For more than 30 years, physicians have transplanted allogeneic hematopoietic cells (HCs) harvested from the bone marrow cavity without any specific HC stimulation. During the past decade, blood HCs collected by apheresis after stimulation with granulocyte-colony stimulating factor (G-CSF) of the donor have been explored as an alternative source and it was demonstrated in a phase III trial that G-CSF–mobilized blood HCs are the preferred inoculum, compared with marrow HCs that had been harvested from “steady state” donors, at least for patients in advanced stages of their hematologic malignancy (Bensinger et al. N Engl J Med. 2001;344:175-181).

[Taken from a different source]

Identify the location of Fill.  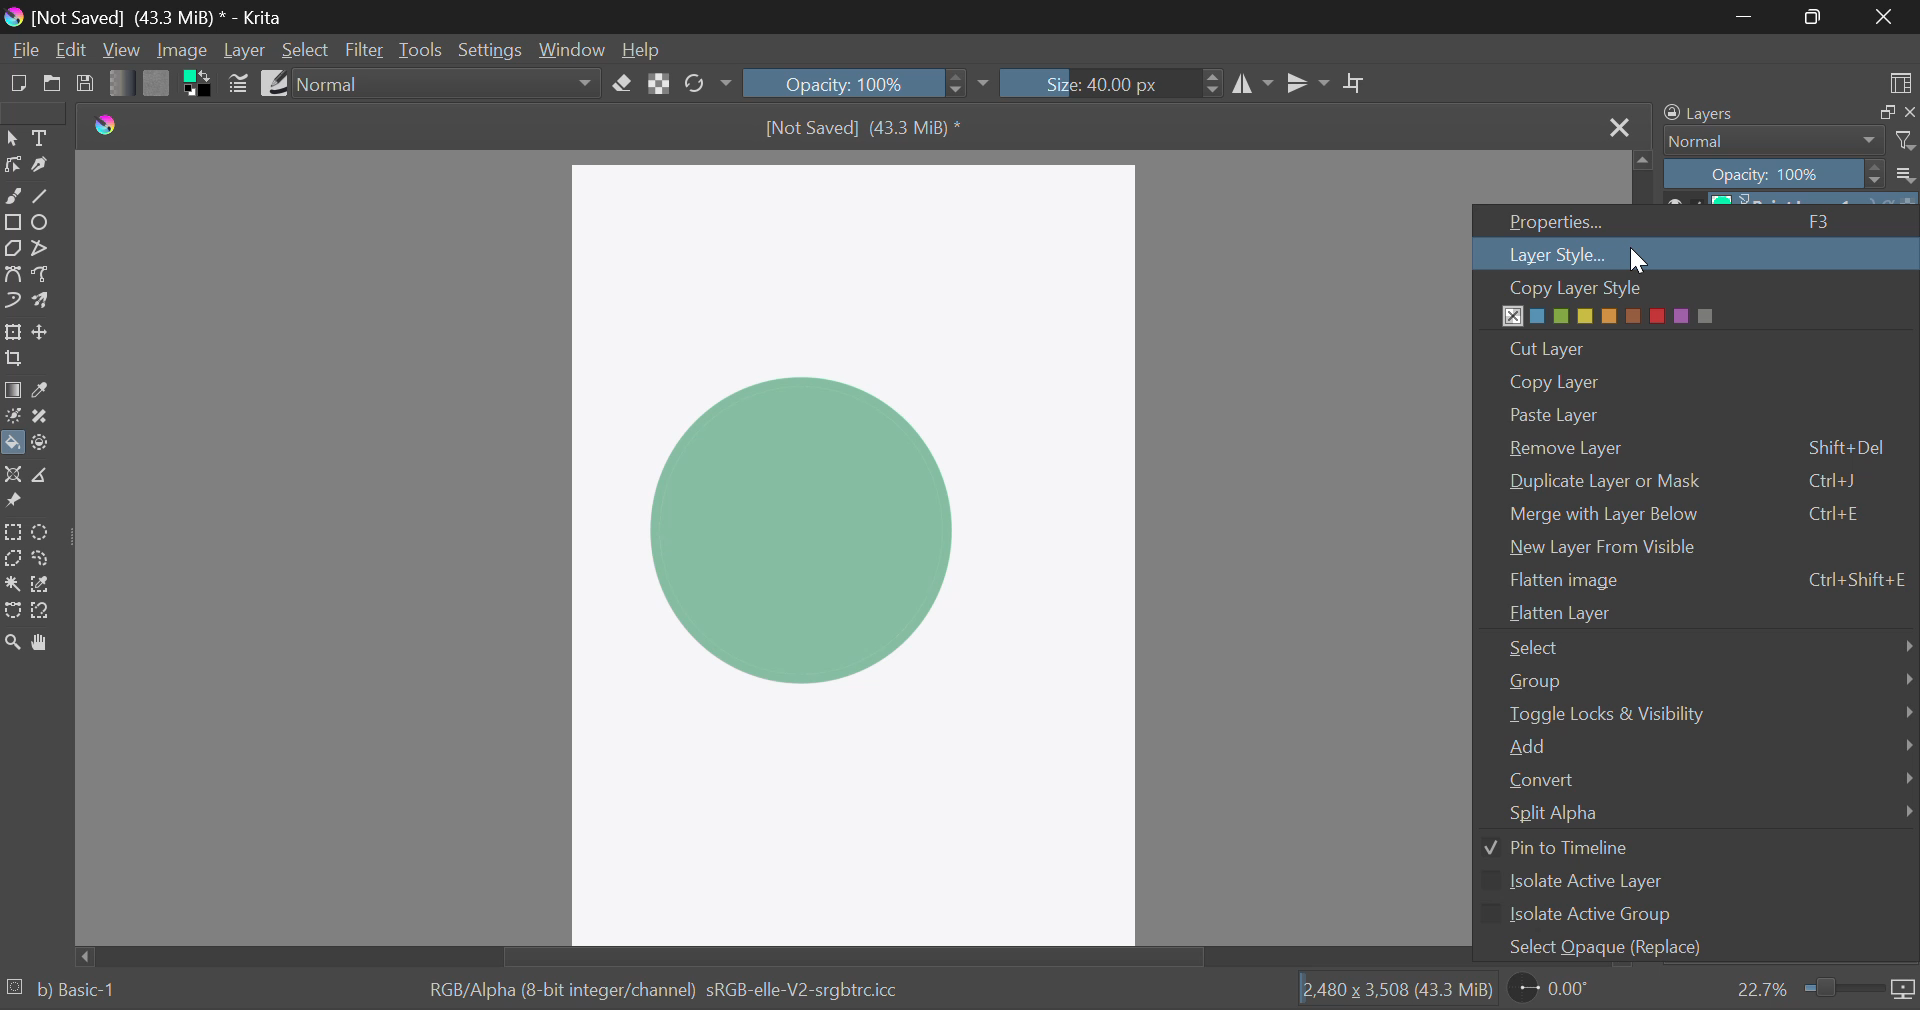
(12, 444).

Last year, intriguing phase II data were reported from 3 independent groups (Couban et al, Biol Blood Marrow Transpl. 2000;6:422-427; Isola et al, Biol Blood Marrow Transpl. 2000;6:428-433; Serody et al, Biol Blood Marrow Transpl. 2000;6:434-440) indicating that G-CSF–treated donors provide marrow HCs that lead to rapid engraftment and a relatively low rate of graft-versus-host disease (GVHD). Here, Morton and colleagues (page 3186) report phase III trial results showing that G-CSF–mobilized HCs derived from marrow or blood have virtually equivalent engraftment kinetics for granulocytes and platelets but that marrow HCs are associated with significantly less steroid refractory acute GVHD and a lower incidence of chronic GVHD. One would like to see this important observation confirmed in a uniform patient population conditioned with a single preparatory regimen.

Existing preclinical data could explain the interesting observation described by Morton and colleagues. These studies in murine models indicate that bone marrow T cells induce less GVHD than equivalent amounts of blood T cells (189:1073-1081; Lan et al, Blood. 2001;97:3458-3465; Zeng et al, Blood. In press). Likewise, human T cells from marrow or blood not only differ quantitatively but also may have vastly different qualitative features and functions. In the days of microarray assays, such differences should soon become evident.

Progress toward optimizing the allogeneic graft continues to be made. Ultimately, ex vivo manipulation of allogeneic HCs, regardless of the source, will provide the patient with the best result: a graft that leads to rapid and durable engraftment with preserved graft-versus-tumor effects and without GVHD.